Stored items:
*** Block opens ***

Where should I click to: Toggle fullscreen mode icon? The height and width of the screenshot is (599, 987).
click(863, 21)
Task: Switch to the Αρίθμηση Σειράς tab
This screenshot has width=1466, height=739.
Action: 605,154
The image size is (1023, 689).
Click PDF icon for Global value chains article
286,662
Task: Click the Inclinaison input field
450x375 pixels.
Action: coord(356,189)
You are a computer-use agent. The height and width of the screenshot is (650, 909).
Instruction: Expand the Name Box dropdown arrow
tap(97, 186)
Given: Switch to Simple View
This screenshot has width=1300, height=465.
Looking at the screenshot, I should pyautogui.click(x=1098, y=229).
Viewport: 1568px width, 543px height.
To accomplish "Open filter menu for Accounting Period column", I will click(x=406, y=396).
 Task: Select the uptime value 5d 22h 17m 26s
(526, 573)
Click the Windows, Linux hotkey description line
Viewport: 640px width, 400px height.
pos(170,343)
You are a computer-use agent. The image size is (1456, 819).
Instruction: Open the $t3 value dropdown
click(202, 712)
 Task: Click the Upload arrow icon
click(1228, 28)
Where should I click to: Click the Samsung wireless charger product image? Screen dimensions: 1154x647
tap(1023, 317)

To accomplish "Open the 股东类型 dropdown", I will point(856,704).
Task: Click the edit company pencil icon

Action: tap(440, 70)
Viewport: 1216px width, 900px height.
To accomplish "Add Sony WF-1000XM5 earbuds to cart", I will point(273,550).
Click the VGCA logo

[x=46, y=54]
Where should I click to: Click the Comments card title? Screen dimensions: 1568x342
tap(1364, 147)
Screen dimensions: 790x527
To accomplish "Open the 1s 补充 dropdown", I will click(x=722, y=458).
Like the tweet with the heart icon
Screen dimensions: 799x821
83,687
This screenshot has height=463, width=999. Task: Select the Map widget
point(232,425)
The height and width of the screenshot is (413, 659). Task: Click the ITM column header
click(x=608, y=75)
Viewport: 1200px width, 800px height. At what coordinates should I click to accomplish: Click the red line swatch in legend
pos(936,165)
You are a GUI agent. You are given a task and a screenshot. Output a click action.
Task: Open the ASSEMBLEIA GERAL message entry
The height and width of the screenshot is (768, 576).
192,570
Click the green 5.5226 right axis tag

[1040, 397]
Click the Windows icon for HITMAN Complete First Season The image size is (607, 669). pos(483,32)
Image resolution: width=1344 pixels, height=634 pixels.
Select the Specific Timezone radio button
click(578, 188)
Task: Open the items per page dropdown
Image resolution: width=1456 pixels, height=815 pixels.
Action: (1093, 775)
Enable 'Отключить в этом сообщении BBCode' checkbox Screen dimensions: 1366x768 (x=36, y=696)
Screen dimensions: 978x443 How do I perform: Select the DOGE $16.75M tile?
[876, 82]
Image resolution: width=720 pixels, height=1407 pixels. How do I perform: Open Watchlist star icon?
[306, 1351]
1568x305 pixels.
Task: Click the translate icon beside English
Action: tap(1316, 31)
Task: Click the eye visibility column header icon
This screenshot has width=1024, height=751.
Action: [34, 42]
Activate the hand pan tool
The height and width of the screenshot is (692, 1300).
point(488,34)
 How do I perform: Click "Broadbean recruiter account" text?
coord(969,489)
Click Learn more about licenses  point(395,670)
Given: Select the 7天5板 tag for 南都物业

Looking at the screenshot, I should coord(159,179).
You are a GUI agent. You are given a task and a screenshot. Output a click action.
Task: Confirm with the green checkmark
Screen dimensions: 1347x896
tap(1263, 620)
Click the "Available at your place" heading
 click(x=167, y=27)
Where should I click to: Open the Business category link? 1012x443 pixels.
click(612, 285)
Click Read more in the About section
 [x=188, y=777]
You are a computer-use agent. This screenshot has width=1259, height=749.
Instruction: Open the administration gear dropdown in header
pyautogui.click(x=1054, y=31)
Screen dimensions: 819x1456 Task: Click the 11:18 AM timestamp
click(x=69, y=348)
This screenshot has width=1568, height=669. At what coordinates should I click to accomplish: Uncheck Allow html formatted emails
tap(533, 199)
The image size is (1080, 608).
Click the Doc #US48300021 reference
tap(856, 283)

*** Block closes ***

# Your task
Send back every record, precisely as written.

# Expected answer
Where should I click to: Toggle fullscreen mode icon? The height and width of the screenshot is (599, 987).
click(863, 21)
Task: Switch to the Αρίθμηση Σειράς tab
This screenshot has width=1466, height=739.
Action: 605,154
The image size is (1023, 689).
Click PDF icon for Global value chains article
286,662
Task: Click the Inclinaison input field
450x375 pixels.
Action: coord(356,189)
You are a computer-use agent. The height and width of the screenshot is (650, 909).
Instruction: Expand the Name Box dropdown arrow
tap(97, 186)
Given: Switch to Simple View
This screenshot has width=1300, height=465.
Looking at the screenshot, I should pyautogui.click(x=1098, y=229).
Viewport: 1568px width, 543px height.
To accomplish "Open filter menu for Accounting Period column", I will click(x=406, y=396).
 Task: Select the uptime value 5d 22h 17m 26s
(526, 573)
Click the Windows, Linux hotkey description line
Viewport: 640px width, 400px height.
pos(170,343)
You are a computer-use agent. The image size is (1456, 819).
Instruction: Open the $t3 value dropdown
click(202, 712)
 Task: Click the Upload arrow icon
click(1228, 28)
Where should I click to: Click the Samsung wireless charger product image? Screen dimensions: 1154x647
tap(1023, 317)

To accomplish "Open the 股东类型 dropdown", I will point(856,704).
Task: Click the edit company pencil icon

Action: tap(440, 70)
Viewport: 1216px width, 900px height.
To accomplish "Add Sony WF-1000XM5 earbuds to cart", I will point(273,550).
Click the VGCA logo

[x=46, y=54]
Where should I click to: Click the Comments card title? Screen dimensions: 1568x342
tap(1364, 147)
Screen dimensions: 790x527
To accomplish "Open the 1s 补充 dropdown", I will click(x=722, y=458).
Like the tweet with the heart icon
Screen dimensions: 799x821
83,687
This screenshot has height=463, width=999. Task: Select the Map widget
point(232,425)
The height and width of the screenshot is (413, 659). Task: Click the ITM column header
click(x=608, y=75)
Viewport: 1200px width, 800px height. At what coordinates should I click to accomplish: Click the red line swatch in legend
pos(936,165)
You are a GUI agent. You are given a task and a screenshot. Output a click action.
Task: Open the ASSEMBLEIA GERAL message entry
The height and width of the screenshot is (768, 576).
192,570
Click the green 5.5226 right axis tag

[1040, 397]
Click the Windows icon for HITMAN Complete First Season The image size is (607, 669). pos(483,32)
Image resolution: width=1344 pixels, height=634 pixels.
Select the Specific Timezone radio button
click(578, 188)
Task: Open the items per page dropdown
Image resolution: width=1456 pixels, height=815 pixels.
Action: (1093, 775)
Enable 'Отключить в этом сообщении BBCode' checkbox Screen dimensions: 1366x768 (x=36, y=696)
Screen dimensions: 978x443 How do I perform: Select the DOGE $16.75M tile?
[876, 82]
Image resolution: width=720 pixels, height=1407 pixels. How do I perform: Open Watchlist star icon?
[306, 1351]
1568x305 pixels.
Task: Click the translate icon beside English
Action: tap(1316, 31)
Task: Click the eye visibility column header icon
This screenshot has width=1024, height=751.
Action: [34, 42]
Activate the hand pan tool
The height and width of the screenshot is (692, 1300).
point(488,34)
 How do I perform: Click "Broadbean recruiter account" text?
coord(969,489)
Click Learn more about licenses  point(395,670)
Given: Select the 7天5板 tag for 南都物业

Looking at the screenshot, I should coord(159,179).
You are a GUI agent. You are given a task and a screenshot. Output a click action.
Task: Confirm with the green checkmark
Screen dimensions: 1347x896
tap(1263, 620)
Click the "Available at your place" heading
 click(x=167, y=27)
Where should I click to: Open the Business category link? 1012x443 pixels.
click(612, 285)
Click Read more in the About section
 [x=188, y=777]
You are a computer-use agent. This screenshot has width=1259, height=749.
Instruction: Open the administration gear dropdown in header
pyautogui.click(x=1054, y=31)
Screen dimensions: 819x1456 Task: Click the 11:18 AM timestamp
click(x=69, y=348)
This screenshot has width=1568, height=669. At what coordinates should I click to accomplish: Uncheck Allow html formatted emails
tap(533, 199)
The image size is (1080, 608).
Click the Doc #US48300021 reference
tap(856, 283)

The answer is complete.